*SOURCE MATERIAL*.

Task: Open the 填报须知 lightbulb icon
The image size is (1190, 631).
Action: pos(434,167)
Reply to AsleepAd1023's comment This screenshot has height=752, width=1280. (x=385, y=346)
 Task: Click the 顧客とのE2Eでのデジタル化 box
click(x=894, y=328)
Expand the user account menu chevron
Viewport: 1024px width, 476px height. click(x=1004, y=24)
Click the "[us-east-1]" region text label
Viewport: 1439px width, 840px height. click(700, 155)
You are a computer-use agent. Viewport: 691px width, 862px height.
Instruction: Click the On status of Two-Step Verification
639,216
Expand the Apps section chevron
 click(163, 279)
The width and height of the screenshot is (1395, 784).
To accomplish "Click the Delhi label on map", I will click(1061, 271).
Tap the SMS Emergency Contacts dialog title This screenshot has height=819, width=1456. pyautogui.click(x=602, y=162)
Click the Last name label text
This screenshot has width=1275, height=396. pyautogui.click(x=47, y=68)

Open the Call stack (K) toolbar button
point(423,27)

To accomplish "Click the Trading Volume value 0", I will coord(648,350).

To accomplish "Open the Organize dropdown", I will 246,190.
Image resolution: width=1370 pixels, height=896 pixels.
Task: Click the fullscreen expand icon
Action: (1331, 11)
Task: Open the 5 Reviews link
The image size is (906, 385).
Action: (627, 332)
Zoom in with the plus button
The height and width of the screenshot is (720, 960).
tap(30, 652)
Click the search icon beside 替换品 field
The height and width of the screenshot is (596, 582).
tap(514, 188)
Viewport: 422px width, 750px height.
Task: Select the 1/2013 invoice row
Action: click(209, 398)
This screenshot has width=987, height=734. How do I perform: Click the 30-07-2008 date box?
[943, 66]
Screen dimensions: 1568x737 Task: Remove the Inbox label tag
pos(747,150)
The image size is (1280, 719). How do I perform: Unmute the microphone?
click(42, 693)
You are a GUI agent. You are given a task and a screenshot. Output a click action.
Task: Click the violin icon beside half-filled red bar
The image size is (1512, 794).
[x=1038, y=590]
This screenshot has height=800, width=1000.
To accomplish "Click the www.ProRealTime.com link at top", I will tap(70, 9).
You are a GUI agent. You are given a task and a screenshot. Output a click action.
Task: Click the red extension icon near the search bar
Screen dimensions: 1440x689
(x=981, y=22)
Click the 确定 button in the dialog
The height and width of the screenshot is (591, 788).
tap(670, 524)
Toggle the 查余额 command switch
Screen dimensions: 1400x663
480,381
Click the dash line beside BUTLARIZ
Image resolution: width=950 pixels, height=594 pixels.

*PROBLEM TO WORK ON*. Give back every line of the listing where the word "link" shows up.

*EXPECTED ANSWER*.
Task: Open the 5 Reviews link
To accomplish "Click the www.ProRealTime.com link at top", I will tap(70, 9).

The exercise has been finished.